Pasang further remarked, “Currently, there is a lack of communication among various stakeholders, including the traffic personnel on-site who may not fully understand the concept of a priority lane. It’s essential to clarify that every vehicle in the right lane is entitled to access it. Our objective is to discourage single individuals driving a vehicle, promoting a more sustainable approach.”
Sangay Tempa, a seasoned taxi driver residing in Thimphu with over 12 years of experience, expressed his views on the initiative, stating, “I believe this initiative is highly beneficial for the community. Previously, during peak hours, traffic jams were a common hindrance to emergency vehicles and city buses. With the introduction of this initiative, it will facilitate the smooth flow of emergency vehicles and public buses. Additionally, this initiative aligns with environmental considerations, making it a positive step forward.”

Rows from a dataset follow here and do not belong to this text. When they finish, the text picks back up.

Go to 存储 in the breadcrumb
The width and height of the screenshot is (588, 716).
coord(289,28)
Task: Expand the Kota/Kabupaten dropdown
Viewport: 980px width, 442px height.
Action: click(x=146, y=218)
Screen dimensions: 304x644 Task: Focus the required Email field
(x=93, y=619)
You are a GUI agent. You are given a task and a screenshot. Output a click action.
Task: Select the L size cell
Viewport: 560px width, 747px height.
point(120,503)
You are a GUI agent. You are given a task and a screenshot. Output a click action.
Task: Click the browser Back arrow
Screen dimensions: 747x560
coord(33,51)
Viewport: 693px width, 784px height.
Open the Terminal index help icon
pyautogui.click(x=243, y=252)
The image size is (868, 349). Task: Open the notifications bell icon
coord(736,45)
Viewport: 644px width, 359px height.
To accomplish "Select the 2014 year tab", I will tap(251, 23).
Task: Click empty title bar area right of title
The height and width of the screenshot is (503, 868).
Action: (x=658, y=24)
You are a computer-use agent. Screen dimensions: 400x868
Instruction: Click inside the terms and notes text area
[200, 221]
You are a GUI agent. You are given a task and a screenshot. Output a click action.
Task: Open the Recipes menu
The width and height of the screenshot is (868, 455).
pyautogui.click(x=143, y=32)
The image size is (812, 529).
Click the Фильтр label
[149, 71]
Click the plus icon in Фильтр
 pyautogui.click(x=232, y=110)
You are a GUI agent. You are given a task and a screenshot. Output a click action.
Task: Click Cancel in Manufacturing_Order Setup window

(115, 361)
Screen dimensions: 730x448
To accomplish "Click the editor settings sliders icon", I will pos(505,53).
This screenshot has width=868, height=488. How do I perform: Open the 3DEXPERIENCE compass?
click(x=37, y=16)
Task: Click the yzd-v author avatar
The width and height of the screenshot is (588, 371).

Ravi Rai, an office worker who frequently commutes, shared his perspective: “I used to commute alone from home to the office. However, with this initiative, my colleagues and I have decided to coordinate and travel together in a single car. Given that each of my colleagues has their vehicle, we’ve arranged to take turns driving. This not only aligns with the new initiative but also proves to be a comfortable and cost-effective solution. Moreover, it enables us to utilize the priority lane, ensuring we reach the office on time.”